* **DATA FOR REVIEW**:
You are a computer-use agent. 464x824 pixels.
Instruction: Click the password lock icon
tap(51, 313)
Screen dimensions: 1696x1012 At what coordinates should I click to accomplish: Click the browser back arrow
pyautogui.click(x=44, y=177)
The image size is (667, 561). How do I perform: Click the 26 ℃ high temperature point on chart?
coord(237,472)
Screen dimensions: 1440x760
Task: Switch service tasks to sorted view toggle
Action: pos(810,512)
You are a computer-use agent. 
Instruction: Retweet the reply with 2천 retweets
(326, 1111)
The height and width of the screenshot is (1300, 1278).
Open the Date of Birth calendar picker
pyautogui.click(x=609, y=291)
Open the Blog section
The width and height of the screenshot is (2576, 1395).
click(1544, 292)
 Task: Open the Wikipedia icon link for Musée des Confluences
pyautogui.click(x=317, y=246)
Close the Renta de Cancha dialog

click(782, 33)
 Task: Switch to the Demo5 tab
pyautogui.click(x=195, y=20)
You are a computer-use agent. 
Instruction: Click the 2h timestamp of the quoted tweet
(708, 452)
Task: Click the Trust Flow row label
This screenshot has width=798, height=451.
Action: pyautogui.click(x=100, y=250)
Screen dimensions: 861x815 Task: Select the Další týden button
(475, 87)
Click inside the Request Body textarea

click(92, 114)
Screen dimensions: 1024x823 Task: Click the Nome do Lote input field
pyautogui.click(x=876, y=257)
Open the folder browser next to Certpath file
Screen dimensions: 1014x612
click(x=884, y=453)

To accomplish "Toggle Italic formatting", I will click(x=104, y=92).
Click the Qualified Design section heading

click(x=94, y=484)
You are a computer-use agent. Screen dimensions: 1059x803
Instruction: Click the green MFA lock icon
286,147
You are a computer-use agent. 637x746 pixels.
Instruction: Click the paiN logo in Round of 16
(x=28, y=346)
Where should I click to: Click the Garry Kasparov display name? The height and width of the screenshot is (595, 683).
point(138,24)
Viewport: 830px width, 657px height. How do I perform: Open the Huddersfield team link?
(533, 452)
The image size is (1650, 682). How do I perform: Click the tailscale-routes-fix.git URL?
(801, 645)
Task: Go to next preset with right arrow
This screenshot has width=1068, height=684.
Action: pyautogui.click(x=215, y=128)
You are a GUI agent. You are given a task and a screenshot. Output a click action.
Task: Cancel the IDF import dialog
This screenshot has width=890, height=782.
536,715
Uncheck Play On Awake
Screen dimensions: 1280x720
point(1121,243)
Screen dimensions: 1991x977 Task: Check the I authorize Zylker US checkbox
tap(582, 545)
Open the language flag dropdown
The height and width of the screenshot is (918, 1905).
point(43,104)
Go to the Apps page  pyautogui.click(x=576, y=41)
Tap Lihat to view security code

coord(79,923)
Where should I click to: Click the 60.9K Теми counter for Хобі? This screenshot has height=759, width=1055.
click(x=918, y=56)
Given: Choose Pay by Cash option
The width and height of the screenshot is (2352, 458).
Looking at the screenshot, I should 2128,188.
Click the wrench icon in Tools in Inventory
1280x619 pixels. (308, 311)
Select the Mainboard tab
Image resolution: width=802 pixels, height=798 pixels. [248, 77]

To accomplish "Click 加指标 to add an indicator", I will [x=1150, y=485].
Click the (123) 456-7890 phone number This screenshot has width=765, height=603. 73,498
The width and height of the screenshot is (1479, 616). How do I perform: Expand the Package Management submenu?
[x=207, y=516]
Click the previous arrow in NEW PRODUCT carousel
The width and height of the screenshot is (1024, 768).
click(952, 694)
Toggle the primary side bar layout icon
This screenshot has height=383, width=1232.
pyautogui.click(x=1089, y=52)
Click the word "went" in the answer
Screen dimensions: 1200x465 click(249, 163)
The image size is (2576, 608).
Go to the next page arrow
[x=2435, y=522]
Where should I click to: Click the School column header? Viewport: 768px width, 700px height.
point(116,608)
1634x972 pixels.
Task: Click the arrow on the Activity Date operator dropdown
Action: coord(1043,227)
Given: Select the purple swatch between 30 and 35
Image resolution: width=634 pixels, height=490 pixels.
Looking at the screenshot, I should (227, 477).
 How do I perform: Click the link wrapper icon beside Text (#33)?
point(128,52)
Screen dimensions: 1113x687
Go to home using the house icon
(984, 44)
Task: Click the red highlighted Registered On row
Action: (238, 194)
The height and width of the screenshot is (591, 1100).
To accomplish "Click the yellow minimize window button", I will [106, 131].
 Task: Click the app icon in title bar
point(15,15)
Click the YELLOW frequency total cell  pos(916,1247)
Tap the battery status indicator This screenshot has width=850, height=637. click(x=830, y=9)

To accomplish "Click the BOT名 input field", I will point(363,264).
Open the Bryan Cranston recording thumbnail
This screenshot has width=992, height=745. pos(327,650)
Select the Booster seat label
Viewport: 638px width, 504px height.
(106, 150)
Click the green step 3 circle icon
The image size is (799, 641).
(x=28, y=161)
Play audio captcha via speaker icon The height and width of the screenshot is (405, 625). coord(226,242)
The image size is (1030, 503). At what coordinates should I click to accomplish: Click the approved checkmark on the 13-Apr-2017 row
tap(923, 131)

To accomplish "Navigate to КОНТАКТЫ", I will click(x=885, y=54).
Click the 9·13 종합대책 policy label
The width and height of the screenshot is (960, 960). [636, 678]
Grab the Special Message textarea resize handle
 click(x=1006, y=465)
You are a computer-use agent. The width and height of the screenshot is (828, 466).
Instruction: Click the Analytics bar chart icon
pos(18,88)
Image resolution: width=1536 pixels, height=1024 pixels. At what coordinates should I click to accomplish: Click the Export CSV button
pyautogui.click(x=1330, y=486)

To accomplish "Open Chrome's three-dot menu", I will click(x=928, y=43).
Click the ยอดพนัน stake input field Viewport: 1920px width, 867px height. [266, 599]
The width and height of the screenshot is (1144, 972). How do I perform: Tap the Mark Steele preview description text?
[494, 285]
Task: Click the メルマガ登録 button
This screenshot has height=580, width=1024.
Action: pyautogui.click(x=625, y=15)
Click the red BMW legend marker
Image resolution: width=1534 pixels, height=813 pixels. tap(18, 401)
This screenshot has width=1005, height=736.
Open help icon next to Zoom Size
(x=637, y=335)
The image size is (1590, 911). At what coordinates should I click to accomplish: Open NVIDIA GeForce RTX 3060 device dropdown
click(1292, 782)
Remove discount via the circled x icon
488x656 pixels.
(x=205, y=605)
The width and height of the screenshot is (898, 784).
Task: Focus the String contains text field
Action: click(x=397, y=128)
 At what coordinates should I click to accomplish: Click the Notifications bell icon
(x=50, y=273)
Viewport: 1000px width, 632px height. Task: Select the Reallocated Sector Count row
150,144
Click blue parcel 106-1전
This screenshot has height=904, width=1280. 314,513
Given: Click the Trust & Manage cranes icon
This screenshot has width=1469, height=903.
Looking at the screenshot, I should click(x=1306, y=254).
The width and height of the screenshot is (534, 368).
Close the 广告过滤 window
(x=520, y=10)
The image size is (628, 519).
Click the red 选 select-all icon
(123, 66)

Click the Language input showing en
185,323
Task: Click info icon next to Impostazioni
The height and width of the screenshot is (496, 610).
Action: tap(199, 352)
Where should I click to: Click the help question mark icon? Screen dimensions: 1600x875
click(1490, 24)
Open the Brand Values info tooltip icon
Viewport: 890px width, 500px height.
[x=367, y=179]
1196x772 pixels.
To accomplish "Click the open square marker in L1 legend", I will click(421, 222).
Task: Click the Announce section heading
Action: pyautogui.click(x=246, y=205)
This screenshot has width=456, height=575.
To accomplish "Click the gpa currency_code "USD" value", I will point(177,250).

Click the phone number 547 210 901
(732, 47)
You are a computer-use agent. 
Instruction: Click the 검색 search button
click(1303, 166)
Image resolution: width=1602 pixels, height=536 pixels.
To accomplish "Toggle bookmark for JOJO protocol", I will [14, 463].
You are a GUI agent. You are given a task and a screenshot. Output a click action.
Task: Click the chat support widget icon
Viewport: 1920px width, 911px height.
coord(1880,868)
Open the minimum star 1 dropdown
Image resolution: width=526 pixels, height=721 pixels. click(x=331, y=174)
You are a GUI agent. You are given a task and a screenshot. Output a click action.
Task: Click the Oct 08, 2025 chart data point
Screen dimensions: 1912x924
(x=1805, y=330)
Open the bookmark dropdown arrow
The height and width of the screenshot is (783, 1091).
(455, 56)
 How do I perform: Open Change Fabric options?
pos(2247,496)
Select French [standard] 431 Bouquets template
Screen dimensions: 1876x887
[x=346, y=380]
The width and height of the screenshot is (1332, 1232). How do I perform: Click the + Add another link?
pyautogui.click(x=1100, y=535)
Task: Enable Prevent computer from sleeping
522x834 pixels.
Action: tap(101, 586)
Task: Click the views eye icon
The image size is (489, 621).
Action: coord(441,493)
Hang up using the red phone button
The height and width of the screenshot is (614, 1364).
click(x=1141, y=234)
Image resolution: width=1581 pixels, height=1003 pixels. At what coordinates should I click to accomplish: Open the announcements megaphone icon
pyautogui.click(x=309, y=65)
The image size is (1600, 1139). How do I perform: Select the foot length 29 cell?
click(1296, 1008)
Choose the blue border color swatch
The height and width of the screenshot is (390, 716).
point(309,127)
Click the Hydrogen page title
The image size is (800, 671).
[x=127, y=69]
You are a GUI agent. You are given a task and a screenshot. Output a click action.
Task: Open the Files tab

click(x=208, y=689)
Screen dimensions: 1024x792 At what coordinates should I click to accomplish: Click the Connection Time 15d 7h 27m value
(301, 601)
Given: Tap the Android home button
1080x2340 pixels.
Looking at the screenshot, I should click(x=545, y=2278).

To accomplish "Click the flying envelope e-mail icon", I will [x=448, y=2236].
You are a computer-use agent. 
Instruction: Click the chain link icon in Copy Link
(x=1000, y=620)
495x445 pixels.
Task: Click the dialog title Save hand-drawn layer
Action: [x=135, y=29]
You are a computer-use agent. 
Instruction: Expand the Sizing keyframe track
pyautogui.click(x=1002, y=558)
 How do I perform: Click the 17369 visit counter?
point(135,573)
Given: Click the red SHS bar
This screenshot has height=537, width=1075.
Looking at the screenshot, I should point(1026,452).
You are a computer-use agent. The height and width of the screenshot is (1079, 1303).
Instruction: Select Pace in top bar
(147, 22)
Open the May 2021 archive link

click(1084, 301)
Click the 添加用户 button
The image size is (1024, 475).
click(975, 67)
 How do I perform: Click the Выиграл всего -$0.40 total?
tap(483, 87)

* **EXERCISE INSTRUCTIONS**:
Return, with no change at all, every line in the entries above from the line containing "The image size is (799, 641)." through the line containing "Click the ยอดพนัน".

* **RESPONSE**:
The image size is (799, 641).
(x=28, y=161)
Play audio captcha via speaker icon The height and width of the screenshot is (405, 625). coord(226,242)
The image size is (1030, 503). At what coordinates should I click to accomplish: Click the approved checkmark on the 13-Apr-2017 row
tap(923, 131)

To accomplish "Navigate to КОНТАКТЫ", I will click(x=885, y=54).
Click the 9·13 종합대책 policy label
The width and height of the screenshot is (960, 960). [636, 678]
Grab the Special Message textarea resize handle
 click(x=1006, y=465)
You are a computer-use agent. The width and height of the screenshot is (828, 466).
Instruction: Click the Analytics bar chart icon
pos(18,88)
Image resolution: width=1536 pixels, height=1024 pixels. At what coordinates should I click to accomplish: Click the Export CSV button
pyautogui.click(x=1330, y=486)

To accomplish "Open Chrome's three-dot menu", I will click(x=928, y=43).
Click the ยอดพนัน stake input field Viewport: 1920px width, 867px height. [266, 599]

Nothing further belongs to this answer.